CASE STUDIES OF THREE BILINGUAL FAMILIES

The Fantini Family (Fantini, 1985)

Alvino Fantini is a sociolinguist who documented the bilingual development of his son, Mario, from birth to age ten. Alvino was born in Philadelphia of Italian parents who had immigrated to the U.S. While both English and Italian were spoken in his home during his childhood, the use of Italian diminished in later years when the family moved to a suburban neighborhood, and after the death of his Italian-speaking grandmother who had lived in the same home. To Alvino, Italian was an intimate language spoken with family, relatives, and friends while English was a public language (see Alvino Fantini’s characterization of Italian as a private language in “Out of the Mouths of Bilinguals” 3.1, p. 59).

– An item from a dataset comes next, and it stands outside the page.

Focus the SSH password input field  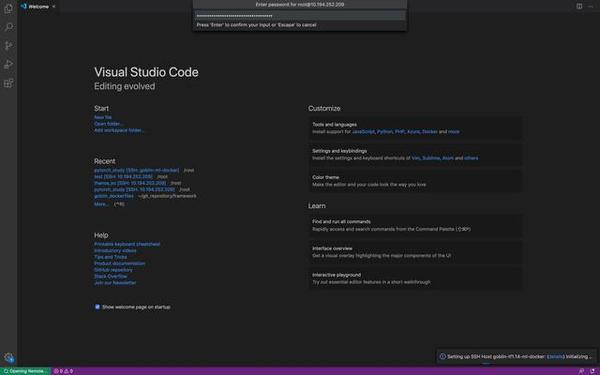pyautogui.click(x=300, y=16)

But Alvino’s enthusiasm for Italian faded when he entered high school. Speaking Italian was considered a social stigma, and he actively avoided Italian during those years. Building on his knowledge of Italian however, Alvino later acquired proficiency in Spanish quite easily. He spent two semesters in Mexico and another in Colombia and traveled extensively in Italy, Spain, and Latin America. He settled in Vermont just before his marriage to a woman born of Bolivian parents in Rome. She grew up mostly in Argentina, Bolivia, and Peru, was educated entirely in Spanish, and spoke Spanish as her dominant language.

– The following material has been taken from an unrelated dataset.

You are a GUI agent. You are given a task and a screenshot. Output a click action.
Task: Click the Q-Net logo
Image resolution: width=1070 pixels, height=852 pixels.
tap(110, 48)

The couple spoke Spanish throughout courtship and after marriage. When their son, Mario, was born, they decided to both speak to him in Spanish so as to bring him up bilingually in their Vermont home. The Fantini household had a series of monolingual Spanish-speaking nursemaids from either Bolivia or Mexico who lived with the family and took care of Mario and his sister, Carla, born four years later. Mario in fact spent more hours each day with the nursemaids than with his parents. Mario also spent time visiting his grandparents, aunt, and uncle, all of whom were bilingual in either Spanish and English or Italian and English.

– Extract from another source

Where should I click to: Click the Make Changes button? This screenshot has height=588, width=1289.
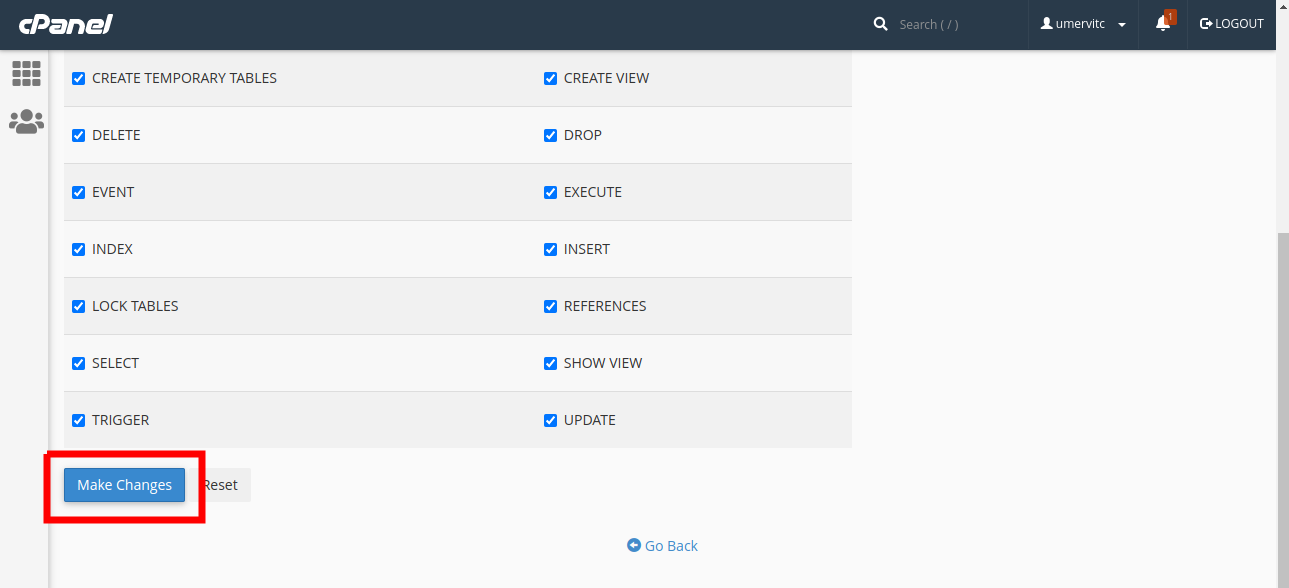click(x=124, y=484)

Given the abundant Spanish input, Mario was Spanish dominant when he entered kindergarten. He also had a clear Spanish accent when he spoke English. Noticing his phonological “deviations,” a special education teacher in his school prescribed speech therapy for Mario. But his parents knew that Mario’s accent was not of pathological origin, and opposed therapy. Mario soon learned to speak English without a foreign accent—only two years later, his third-grade teacher was surprised to learn that Mario spoke another language at home. Mario was educated entirely in English in American public schools, except for summer vacations spent in Mexico and a semester spent in a Bolivian private school during fifth grade. English became the dominant language of his environment outside the home and his vocabulary and stylistic options in Spanish began to fall behind his developments in English. Most of his peers at school were monolingual English speakers who had not traveled outside the area.

Although Mario became more dominant in English due to schooling in English, Fantini (1985: 77) reports that unlike many language minority children, Mario did not experience any negative social attitudes or prejudices for being bilingual:

At no time was Mario noted experiencing a difficult or embarrassing situation because he spoke one language or the other, nor did he ever report such incidents. If anything, many of the persons with whom he associated valued his ability to speak two languages and their comments consistently reflected this .. . Mario’s self-confidence, in fact —in either language—was so great that he spoke spontaneously and naturally in Spanish to his parents even when they visited him at school, this often being the acid test. The only effect produced when he spoke was amazement in his classmates who seldom—if ever—heard other languages.

Fantini (1985) states that Mario has been fortunate in having had positive experiences in each of the communities in which he has participated. His parents actively valued bilingualism and had the means to provide him with a variety of opportunities to hear and speak Spanish. His English-speaking world also seemed to consider his bilingualism as an asset, which motivated him to maintain his Spanish. It also probably helped that Mario had a great deal of self-confidence and was quite sociable.